In their last week leading articles, Charlie hebdo (extreme left-wing), Le Nouvel observateur (social-democrat) and Le Point (right wing) used the same metaphor. On the occasion of the French “No” to the referendum of approval of the European Constitution Treaty, the French Socialist Party went through a crisis comparable only to that of the Dreyfus case at the end of the 19th century. Current First Secretary François Hollande, played Jean Jaurès’ prestigious role while his challenger Laurent Fabius followed the steps of detestable Jules Guesde. Don’t be alarmed you foreign readers if you cannot understand this clearly. Even the French find the metaphor far too weird. Such a comparison is so poorly appropriate that it is unlikely to easily occur to someone. However, the terms for the dailies to complete the editorials and the delivery dates to the newsstands show that none of these editorialists had the chance to read the other’s article before writing his. Consequently, there is no other alternative left than pointing out that all three writers Philippe Val (Charlie-hebdo), Jacques Julliard (Le Nouvel observateur) and Bernard Henry Lévy (Le Point) used the same source or else agreed on making the drive together.

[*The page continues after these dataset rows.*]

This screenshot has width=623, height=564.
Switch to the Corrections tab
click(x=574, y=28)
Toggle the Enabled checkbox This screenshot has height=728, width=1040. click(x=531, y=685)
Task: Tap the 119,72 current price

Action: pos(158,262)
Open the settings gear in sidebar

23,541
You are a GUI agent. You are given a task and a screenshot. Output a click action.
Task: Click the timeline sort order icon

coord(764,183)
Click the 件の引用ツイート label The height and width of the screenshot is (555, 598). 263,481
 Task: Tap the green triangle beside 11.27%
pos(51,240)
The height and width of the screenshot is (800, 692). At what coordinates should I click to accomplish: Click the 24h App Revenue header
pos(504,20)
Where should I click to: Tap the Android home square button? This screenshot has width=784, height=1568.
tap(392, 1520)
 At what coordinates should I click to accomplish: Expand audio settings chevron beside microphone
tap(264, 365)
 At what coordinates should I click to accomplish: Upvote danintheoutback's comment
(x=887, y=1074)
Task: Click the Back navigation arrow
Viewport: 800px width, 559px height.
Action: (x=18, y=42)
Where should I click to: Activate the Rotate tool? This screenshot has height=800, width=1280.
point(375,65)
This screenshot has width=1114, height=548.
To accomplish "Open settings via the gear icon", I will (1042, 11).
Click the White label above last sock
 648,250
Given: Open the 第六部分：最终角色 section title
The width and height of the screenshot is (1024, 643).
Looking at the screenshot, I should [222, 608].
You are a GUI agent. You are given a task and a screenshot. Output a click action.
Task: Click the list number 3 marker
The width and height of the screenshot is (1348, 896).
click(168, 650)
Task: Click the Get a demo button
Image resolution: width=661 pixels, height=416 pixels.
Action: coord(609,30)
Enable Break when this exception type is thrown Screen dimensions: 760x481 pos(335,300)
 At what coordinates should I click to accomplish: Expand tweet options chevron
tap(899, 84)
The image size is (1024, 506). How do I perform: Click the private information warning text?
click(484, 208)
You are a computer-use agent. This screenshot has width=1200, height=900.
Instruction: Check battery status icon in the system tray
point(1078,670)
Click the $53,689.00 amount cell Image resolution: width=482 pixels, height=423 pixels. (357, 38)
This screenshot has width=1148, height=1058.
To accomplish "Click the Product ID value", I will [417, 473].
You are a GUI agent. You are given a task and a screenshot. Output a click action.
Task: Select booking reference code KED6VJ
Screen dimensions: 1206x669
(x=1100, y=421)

It’s not a bad thing that editorialists share the same opinion. But, as far as we are concerned, this coincidence, the very same one we had referred to in an article dedicated to the evolution of French libertarian intellectuals, is the expression of pluralism fiction: three weekly newspapers addressed to publics whose political affiliations oppose trying to influence their readers over the same direction. With this example at hand, it can be said that there is no real difference between these dailies but for that of their readers, the socio-professional categories to which they belong, their consumption habits and the advertisement given them between articles.

This kind of configuration brings down to nothing the freedom of the press since freedom exists only through those who practice it. However, the freedom of the press is not a state of things measured by the absence of repressive laws but a potentiality that is to be assessed according to the variety of points of view expressed.